Rigo 23 (born Ricardo Gouveia, 1966) is a Portuguese-born visual artist. He is known in the San Francisco community for having painted a number of large, graphic "sign" murals including: One Tree next to the U.S. Route 101 on-ramp at 10th and Bryant Street, Innercity Home on a large public housing structure, Sky/Ground on a tall abandoned building at 3rd and Mission Street, and Extinct over a Shell gas station. He resides in Los Angeles, California.

==Early life and education==
Rigo was born in 1966 and raised on the island of Madeira in Portugal. In his youth he joined Center for Cultural Action (CACF) in Funchal and connected with older artists.

Rigo arrived in San Francisco in 1985, using the name Rigo 85. He earned a BFA degree from San Francisco Art Institute in 1991, and an MFA degree from Stanford University in 1997.

From 1984 until 2002, Rigo used the last two digits of the current year as part of his name, finally settling upon "23" in 2003.

==Career==

=== San Francisco murals ===
Rigo is one of the founding members of Clarion Alley Mural Project collective in 1992 and is still an active member, as of 2017. He is considered by some art critics and curators to be part of the first generation of the San Francisco Mission School art movement. Many of Rigo's 20+ murals are located in the South of Market (SOMA) neighborhood in San Francisco.

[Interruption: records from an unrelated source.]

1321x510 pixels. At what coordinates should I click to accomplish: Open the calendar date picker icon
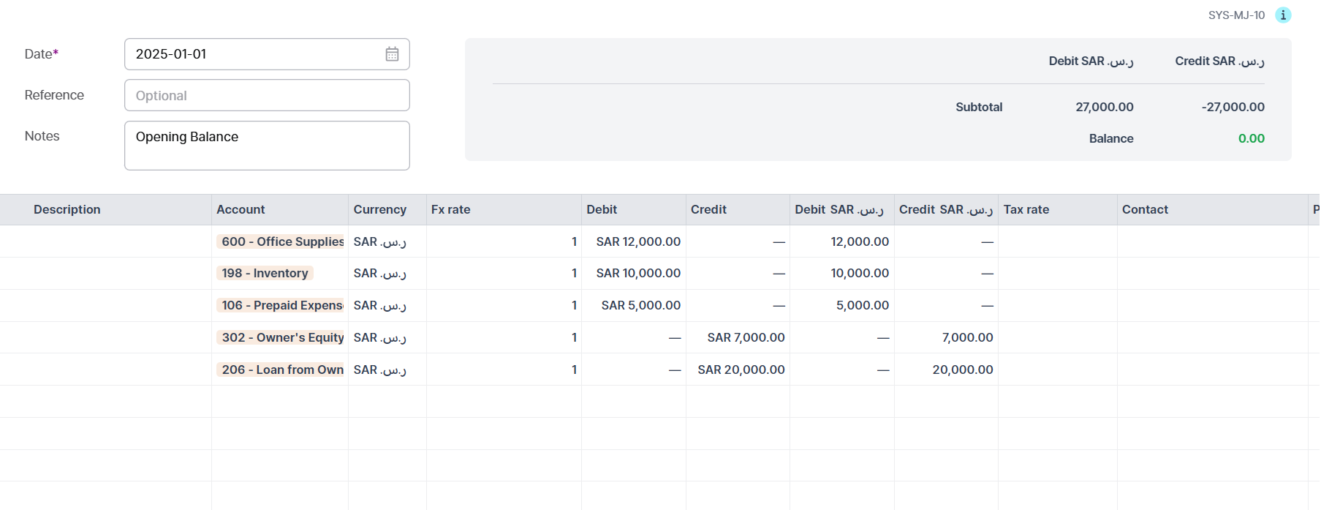[392, 54]
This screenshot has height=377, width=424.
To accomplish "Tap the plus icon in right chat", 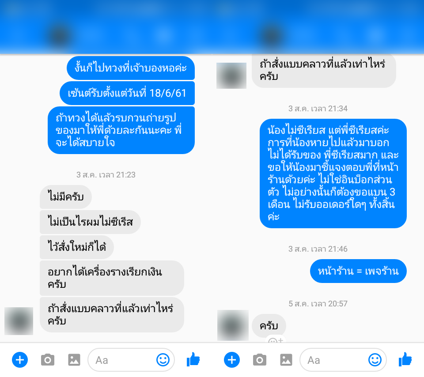I will pos(232,360).
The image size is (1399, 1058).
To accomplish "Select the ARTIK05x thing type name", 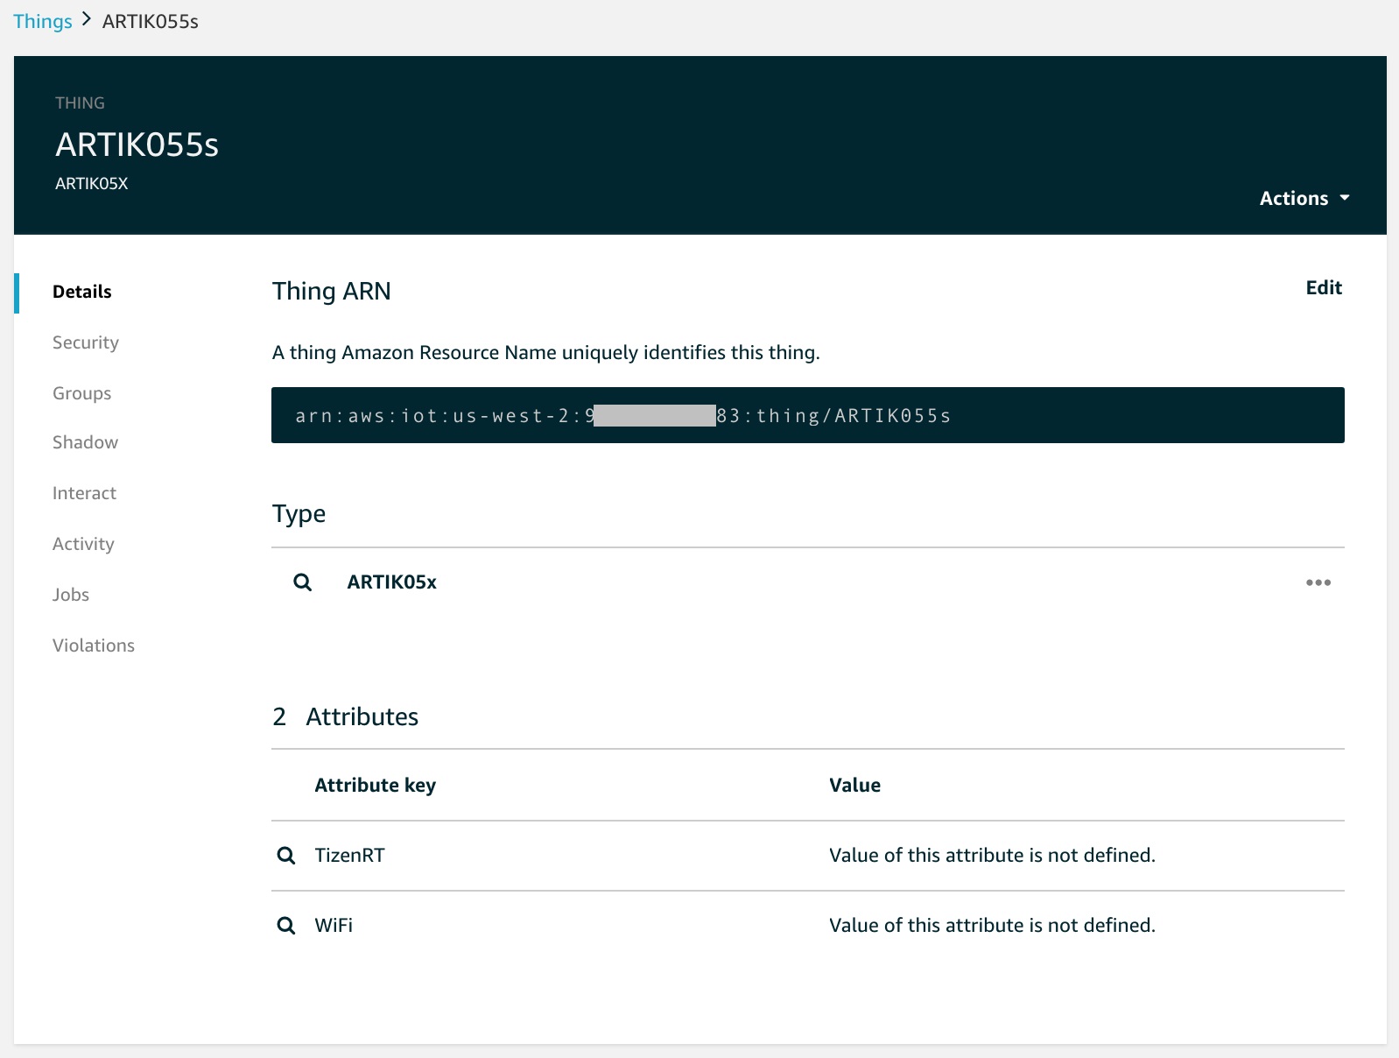I will (x=392, y=582).
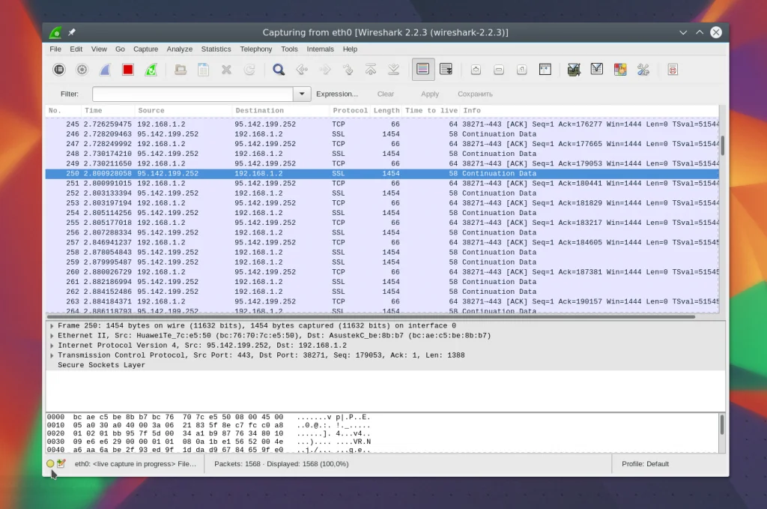Stop the running capture with red square
The height and width of the screenshot is (509, 767).
click(x=128, y=70)
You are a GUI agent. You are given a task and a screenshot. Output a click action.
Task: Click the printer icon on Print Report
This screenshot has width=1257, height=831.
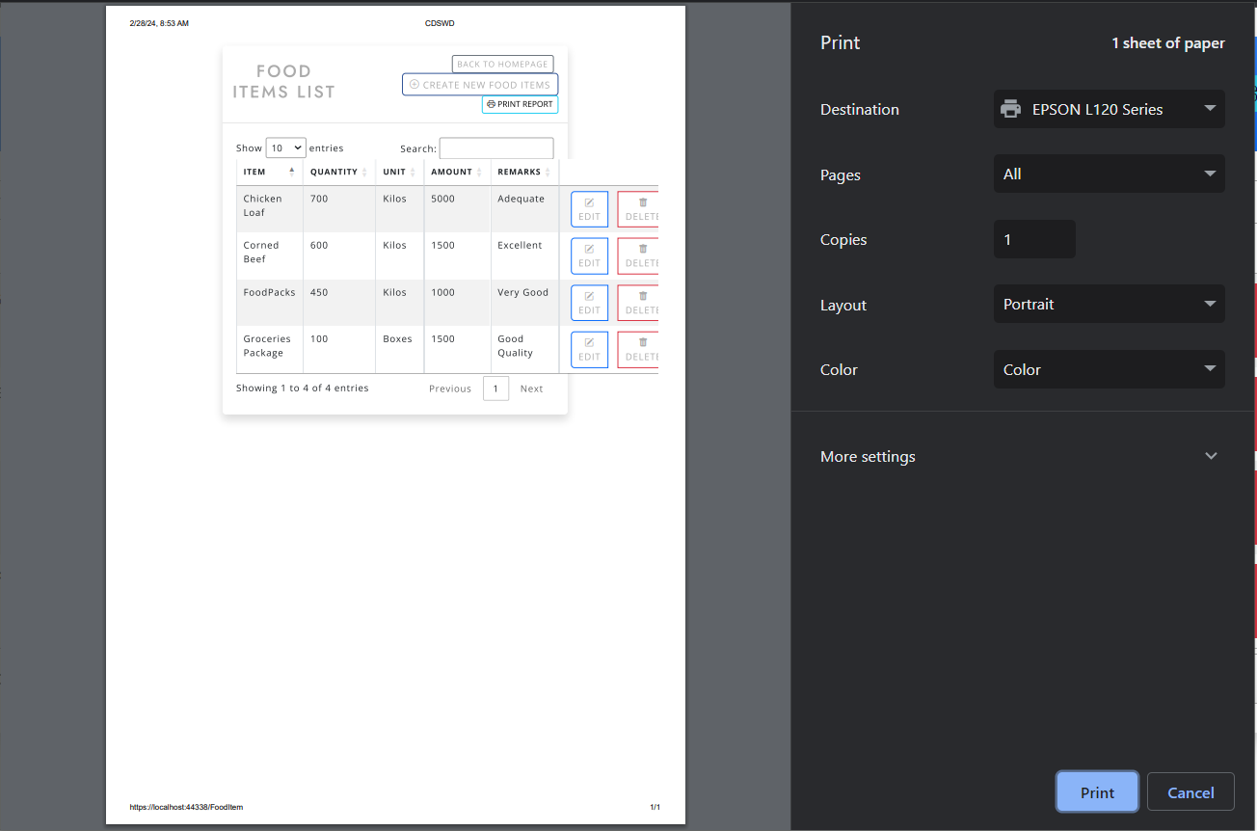[492, 103]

The first of a series of San Francisco murals, the 40 ft shield-shaped street sign mural "Innercity Home" (1995) is located in the Tenderloin neighborhood and can be seen from a distance when entering the city on the freeway.

The San Francisco pop art mural "One Tree" (1995) was one of his more iconic works; it was located near a freeway ramp at 10th and Bryant streets and featured a mural of a street sign pointing to a single tree which grew nearby. In 2012, additional trees were planted near the mural, which had previously featured only a single tree, and by 2017, the mural was deconstructed, cut and moved to point to the freeway ramp.

=== Political art ===
Rigo's artwork has highlighted world politics and political prisoners, from the Black Panthers and the Angola Three to Mumia Abu-Jamal, whose conviction for the murder of a policeman is contested, and the American Indian Movement's Leonard Peltier. Rigo created a controversial statue of Peltier that was removed from the grounds of the American University in January 2017.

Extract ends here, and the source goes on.